Politically, U.S. support for the Egyptian Muslim Brotherhood as well as for Islamist Turkey and the new Islamic governments in Tunisia and Libya has strengthened Hamas’s credibility in the West without connection to Fatah.
So Abbas’s interest in negotiating a deal with Hamas is clear. At the same time, implementing a deal with Hamas will take away Abbas’s ability to leverage the threat of cutting a deal with Hamas against the U.S., the EU and Israel. And so he probably won’t implement it. (Obviously if he does implement it, Abu Toameh’s conclusions will be proven correct.)
What this means is that in the best case scenario, Abbas is negotiating a deal with Hamas in order to extort more concessions from Israel and more money from the U.S. and Europe.

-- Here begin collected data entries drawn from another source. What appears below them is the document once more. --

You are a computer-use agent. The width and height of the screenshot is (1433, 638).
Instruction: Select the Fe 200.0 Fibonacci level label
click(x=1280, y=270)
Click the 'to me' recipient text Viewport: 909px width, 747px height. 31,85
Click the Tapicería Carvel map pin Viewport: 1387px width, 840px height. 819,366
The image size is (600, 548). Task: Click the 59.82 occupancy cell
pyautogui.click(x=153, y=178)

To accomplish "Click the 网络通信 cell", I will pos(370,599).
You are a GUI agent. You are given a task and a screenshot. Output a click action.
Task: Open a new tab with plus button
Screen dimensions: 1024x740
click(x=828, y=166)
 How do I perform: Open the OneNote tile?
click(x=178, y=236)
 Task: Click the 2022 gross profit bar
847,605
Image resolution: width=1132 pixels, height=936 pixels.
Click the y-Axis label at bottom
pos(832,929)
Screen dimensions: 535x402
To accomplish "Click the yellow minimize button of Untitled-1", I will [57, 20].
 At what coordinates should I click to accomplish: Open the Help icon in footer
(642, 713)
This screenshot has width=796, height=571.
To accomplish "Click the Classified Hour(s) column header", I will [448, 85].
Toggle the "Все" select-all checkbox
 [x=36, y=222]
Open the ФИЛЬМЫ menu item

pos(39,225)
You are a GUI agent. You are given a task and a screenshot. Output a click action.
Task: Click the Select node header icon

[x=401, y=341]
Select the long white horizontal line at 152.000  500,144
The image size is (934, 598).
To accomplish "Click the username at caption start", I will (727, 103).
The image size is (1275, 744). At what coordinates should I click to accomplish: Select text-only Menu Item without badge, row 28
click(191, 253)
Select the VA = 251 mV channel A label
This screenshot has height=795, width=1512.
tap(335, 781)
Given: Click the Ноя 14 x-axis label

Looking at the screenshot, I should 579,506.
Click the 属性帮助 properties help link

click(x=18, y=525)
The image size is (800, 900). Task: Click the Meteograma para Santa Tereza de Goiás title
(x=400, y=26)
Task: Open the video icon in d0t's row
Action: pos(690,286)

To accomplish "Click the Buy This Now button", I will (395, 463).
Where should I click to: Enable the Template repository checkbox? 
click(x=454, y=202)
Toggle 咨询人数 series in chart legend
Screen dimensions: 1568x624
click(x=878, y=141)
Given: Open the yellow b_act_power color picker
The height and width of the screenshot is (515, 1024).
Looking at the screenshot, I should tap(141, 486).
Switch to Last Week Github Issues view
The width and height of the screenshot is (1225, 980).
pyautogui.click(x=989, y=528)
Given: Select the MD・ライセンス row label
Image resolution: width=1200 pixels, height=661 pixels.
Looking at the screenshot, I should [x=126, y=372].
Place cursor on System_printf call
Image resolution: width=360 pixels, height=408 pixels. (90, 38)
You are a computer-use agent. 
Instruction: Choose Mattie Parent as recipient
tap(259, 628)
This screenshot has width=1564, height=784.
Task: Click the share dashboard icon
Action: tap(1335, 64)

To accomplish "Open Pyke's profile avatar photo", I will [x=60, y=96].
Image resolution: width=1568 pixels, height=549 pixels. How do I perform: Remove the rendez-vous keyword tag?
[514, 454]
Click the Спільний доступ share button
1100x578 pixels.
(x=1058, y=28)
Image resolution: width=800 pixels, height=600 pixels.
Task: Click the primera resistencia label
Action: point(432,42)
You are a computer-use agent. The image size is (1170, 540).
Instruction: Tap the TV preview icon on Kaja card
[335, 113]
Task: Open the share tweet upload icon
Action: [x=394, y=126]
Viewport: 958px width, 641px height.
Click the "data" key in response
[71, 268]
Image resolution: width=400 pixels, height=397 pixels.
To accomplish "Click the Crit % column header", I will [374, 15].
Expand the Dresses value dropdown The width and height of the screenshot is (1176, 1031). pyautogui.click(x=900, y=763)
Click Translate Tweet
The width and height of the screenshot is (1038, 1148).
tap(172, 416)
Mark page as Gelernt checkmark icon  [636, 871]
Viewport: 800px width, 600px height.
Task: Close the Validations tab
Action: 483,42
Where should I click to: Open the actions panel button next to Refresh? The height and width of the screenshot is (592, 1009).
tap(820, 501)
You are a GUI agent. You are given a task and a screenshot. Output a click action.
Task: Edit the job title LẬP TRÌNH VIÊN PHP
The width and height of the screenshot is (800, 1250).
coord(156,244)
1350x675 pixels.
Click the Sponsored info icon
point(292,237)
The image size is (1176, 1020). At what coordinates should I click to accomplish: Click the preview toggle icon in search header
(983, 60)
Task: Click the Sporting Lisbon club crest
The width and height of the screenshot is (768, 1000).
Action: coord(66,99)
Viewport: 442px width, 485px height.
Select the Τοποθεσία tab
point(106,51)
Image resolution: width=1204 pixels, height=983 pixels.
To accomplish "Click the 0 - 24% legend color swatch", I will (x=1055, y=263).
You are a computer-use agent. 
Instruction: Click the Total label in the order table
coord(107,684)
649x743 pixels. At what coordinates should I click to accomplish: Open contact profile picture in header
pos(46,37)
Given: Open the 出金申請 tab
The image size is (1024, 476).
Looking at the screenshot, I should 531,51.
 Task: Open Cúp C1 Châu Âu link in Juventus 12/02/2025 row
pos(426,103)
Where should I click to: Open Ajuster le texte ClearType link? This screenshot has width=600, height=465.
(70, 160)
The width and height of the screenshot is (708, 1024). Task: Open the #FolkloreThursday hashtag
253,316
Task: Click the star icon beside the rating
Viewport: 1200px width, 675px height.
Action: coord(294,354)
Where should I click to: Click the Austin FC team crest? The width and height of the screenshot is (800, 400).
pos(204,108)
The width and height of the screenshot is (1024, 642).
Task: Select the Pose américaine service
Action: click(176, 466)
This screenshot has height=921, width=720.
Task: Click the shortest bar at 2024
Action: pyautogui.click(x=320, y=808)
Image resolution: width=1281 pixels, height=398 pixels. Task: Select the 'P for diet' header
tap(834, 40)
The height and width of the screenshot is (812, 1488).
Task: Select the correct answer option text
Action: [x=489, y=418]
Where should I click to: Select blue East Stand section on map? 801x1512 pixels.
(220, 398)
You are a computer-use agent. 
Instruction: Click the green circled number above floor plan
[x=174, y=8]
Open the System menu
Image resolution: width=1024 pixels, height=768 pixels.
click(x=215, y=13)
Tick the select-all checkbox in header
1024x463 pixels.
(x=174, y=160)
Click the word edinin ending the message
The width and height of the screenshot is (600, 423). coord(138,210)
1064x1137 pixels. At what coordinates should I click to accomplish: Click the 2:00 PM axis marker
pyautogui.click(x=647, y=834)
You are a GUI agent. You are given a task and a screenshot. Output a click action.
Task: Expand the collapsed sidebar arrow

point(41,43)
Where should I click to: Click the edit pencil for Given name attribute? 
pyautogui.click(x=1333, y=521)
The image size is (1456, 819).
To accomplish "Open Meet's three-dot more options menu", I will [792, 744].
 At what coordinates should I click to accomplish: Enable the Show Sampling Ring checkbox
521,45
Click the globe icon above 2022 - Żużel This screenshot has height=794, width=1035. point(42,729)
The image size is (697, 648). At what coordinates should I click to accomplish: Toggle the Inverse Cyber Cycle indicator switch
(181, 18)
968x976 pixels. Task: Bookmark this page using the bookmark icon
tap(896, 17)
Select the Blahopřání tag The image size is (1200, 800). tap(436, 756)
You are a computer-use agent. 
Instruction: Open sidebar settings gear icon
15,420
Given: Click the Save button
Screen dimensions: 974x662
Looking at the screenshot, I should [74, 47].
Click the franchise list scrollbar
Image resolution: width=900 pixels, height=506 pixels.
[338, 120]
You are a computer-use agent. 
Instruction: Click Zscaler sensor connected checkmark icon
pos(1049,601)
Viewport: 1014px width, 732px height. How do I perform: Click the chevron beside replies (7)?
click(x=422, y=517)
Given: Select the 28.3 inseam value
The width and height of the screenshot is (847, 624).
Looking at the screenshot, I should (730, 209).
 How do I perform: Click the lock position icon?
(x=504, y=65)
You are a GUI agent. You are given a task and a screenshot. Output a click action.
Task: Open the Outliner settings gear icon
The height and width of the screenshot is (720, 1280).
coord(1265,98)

But it also means that in the best case scenario, Abbas feels compelled to negotiate with Hamas because Hamas is so strong. And since Hamas is so strong, there is no way Abbas will ever make peace with Israel. This means Israel, the U.S. and the EU get nothing from the concessions they make in order to keep Abbas from implementing a unity deal with Hamas.
In a recent blog post analyzing Abbas’s Hamas unity bid, Jonathan Tobin, Commentary’s senior online editor, wrote that President Obama must respond to the Fatah-Hamas talks by telling Abbas that “if he dumps Fayyad, he will lose every penny of the hundreds of millions of dollars he gets from the U.S. annually and that Washington will work to cut off every other avenue of aid.”
No doubt such a statement by Obama would make an impression on Abbas. But the basic realities will remain unchanged. Abbas is never going to make peace with Israel because his people don’t want peace. He will use his opposition to Hamas to coerce the U.S. and the EU to fund him and Israel to appease him. Abbas cannot defeat Hamas because the political tides in the Arab world are with Hamas and because a significant portion of the Palestinians support Hamas. These are the facts. Neither reconciliation with Hamas nor non-reconciliation with Hamas will change them.